Prince Henry received a military education and took up a commission as a lieutenant in the 1st Regiment of the Rhenish Hussars in the Prussian Army. He served in the Prussian Garde du Corps and was also Honorary Colonel of the 1st Infantry Regiment of Bulgaria, where his brother Alexander was Prince.

Marriage
Because of their close relationship to the Grand Ducal House of Hesse, the Battenbergs came into close contact with various ruling families of Europe, including the British Royal House. Henry's elder brother, Prince Louis of Battenberg, had married Princess Victoria of Hesse and by Rhine, his first cousin once-removed and a granddaughter of Queen Victoria, Empress of India. In 1884, Prince Henry  became engaged to Princess Beatrice, the fifth daughter and the youngest child of Queen Victoria and Albert, Prince Consort. Queen Victoria agreed to the marriage on the condition that the couple should make their home with her. The Queen-Empress formally gave her consent to the marriage at a meeting of Her Majesty's Most Honourable Privy Council on 27 January 1885.

On 22 July 1885, the Queen made Prince Henry a Knight of the Garter, and granted him the style Royal Highness to give him equal rank with his wife. This style took effect in the United Kingdom, but not in the German Empire (where the Prince was still considered a Serene Highness).

Beatrice and Henry were married at St Mildred's Church at Whippingham, near Osborne, on 23 July 1885.
On the same day, a bill to naturalise Prince Henry a British subject passed the House of Lords. The couple adopted the style, Their Royal Highnesses Prince and Princess Henry of Battenberg.

On 22 August 1885 he was made Honorary Colonel of the 5th (Isle of Wight, Princess Beatrice's) Volunteer Battalion, the Hampshire Regiment, In early 1886 it was announced in The Times that he would be made a captain in the 1st Life Guards, but the Secretary of State for War denied knowledge of this in the House of Commons and the appointment did not take place.

Prince and Princess Henry of Battenberg had four children. By Royal Warrant of 13 December 1886, the Queen granted their children the style Highness. This style took immediate effect in the United Kingdom and elsewhere except within the German Empire, where, as Princes and Princesses of Battenberg, they were only entitled to the style Serene Highness.

Later life and death

In 1889 Prince Henry was made Governor of Carisbrooke Castle and Captain-General and Governor of the Isle of Wight. He was made Lieutenant-Colonel in the Army on 21 June 1887, Colonel on 22 February 1893 and appointed to the Privy Council on 20 November 1894.

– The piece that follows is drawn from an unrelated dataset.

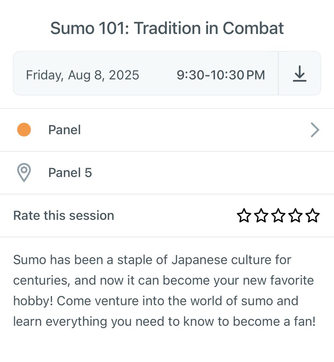Click the description line starting with learn everything
Screen dimensions: 334x362
point(164,321)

In November 1895, Prince Henry persuaded Queen Victoria to allow him to go to West Africa to fight in the Ashanti War. He served as the military secretary to the commander-in-chief of British forces, General Sir Francis Scott. He contracted malaria when the expedition reached Prahsu, about  from Kumasi, and subsequently died aboard the cruiser HMS Blonde stationed off the coast of Sierra Leone.  His body was repatriated by the cruiser HMS Blenheim from the Canary Islands and his funeral service took place on 5 February 1896, at the same St. Mildred's Church, Whippingham on the Isle of Wight where he had been married. Interment followed in what became known as the Battenberg Chapel. The remains of his wife, Princess Beatrice, were placed there in August 1945 and those of his eldest son, the Marquess of Carisbrooke, in July 1961.

Beatrice's sister Louise told Sir James Reid of "Prince Henry's attempted relations with her, which she had declined."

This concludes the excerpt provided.